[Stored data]
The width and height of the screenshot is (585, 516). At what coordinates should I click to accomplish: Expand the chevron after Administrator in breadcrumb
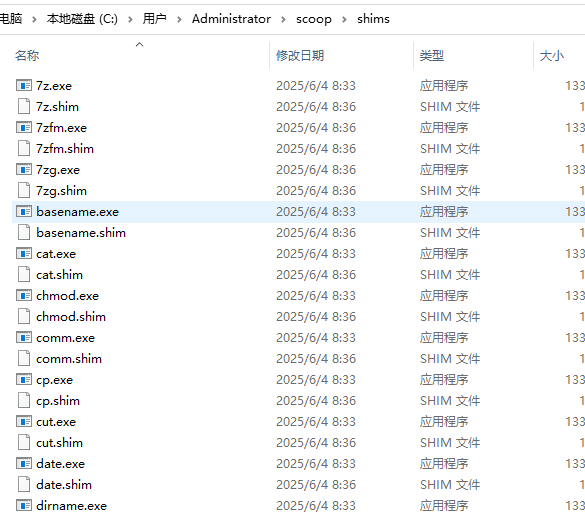coord(284,19)
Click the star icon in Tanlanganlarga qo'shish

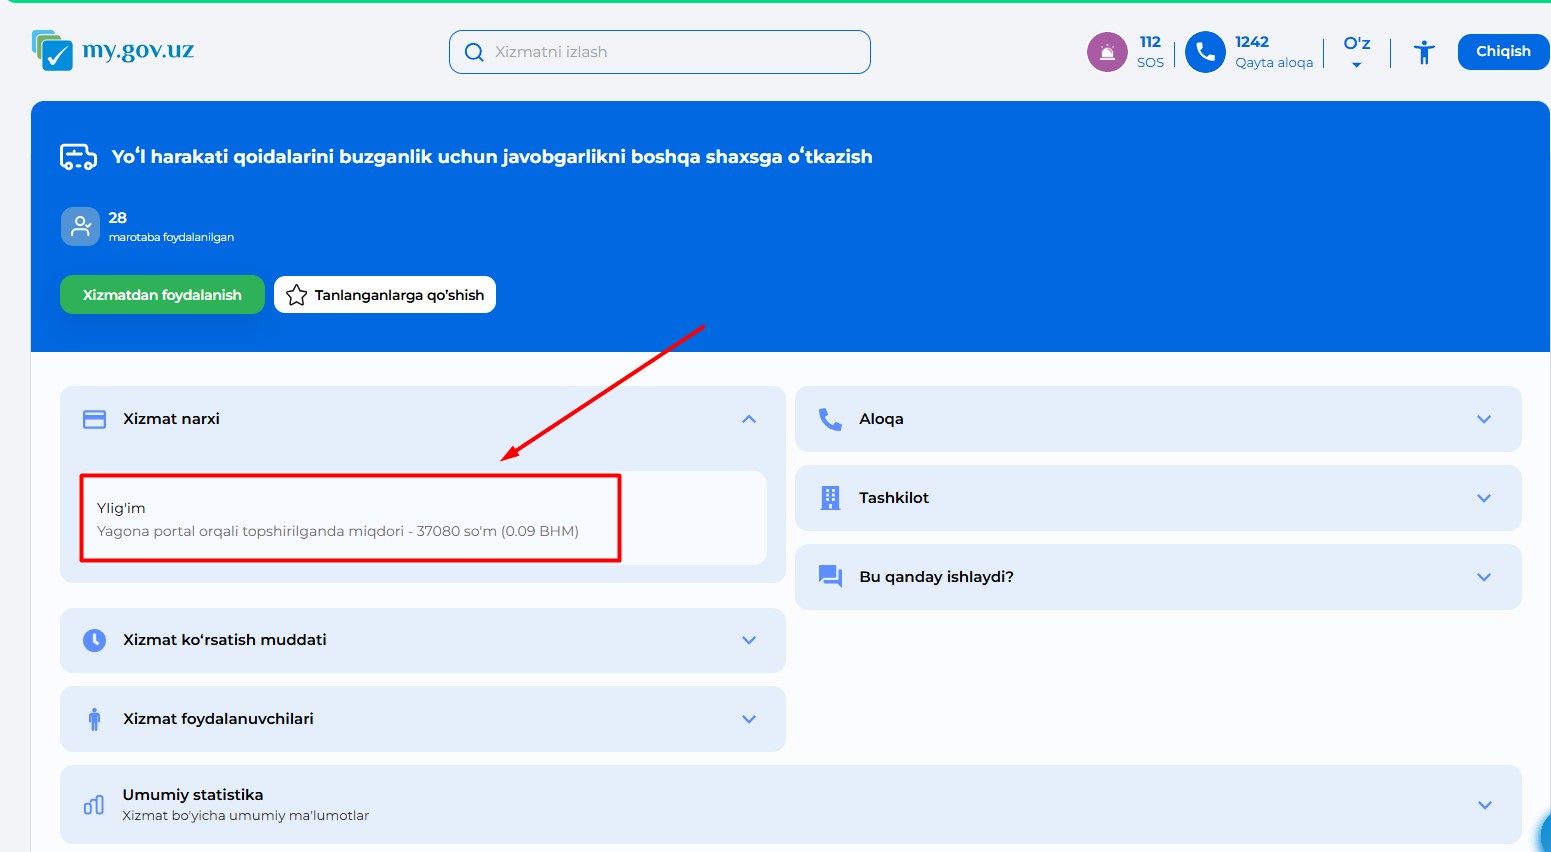296,295
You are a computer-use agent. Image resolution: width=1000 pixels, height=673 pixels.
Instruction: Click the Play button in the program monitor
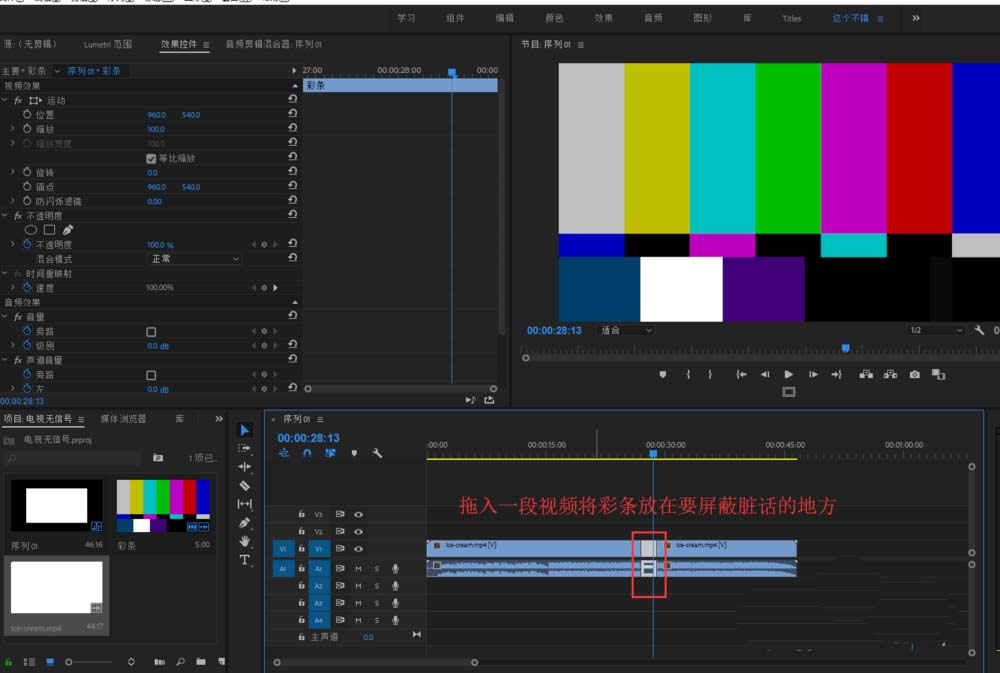point(787,374)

- [What is being asked]: Output every entry verbatim. Pictures do not belong in the copy.

- [Task result]:
The width and height of the screenshot is (585, 516). At what coordinates should I click to accomplish: Expand the chevron after Administrator in breadcrumb
coord(284,19)
Click the star icon in Tanlanganlarga qo'shish

296,295
You are a computer-use agent. Image resolution: width=1000 pixels, height=673 pixels.
Instruction: Click the Play button in the program monitor
point(787,374)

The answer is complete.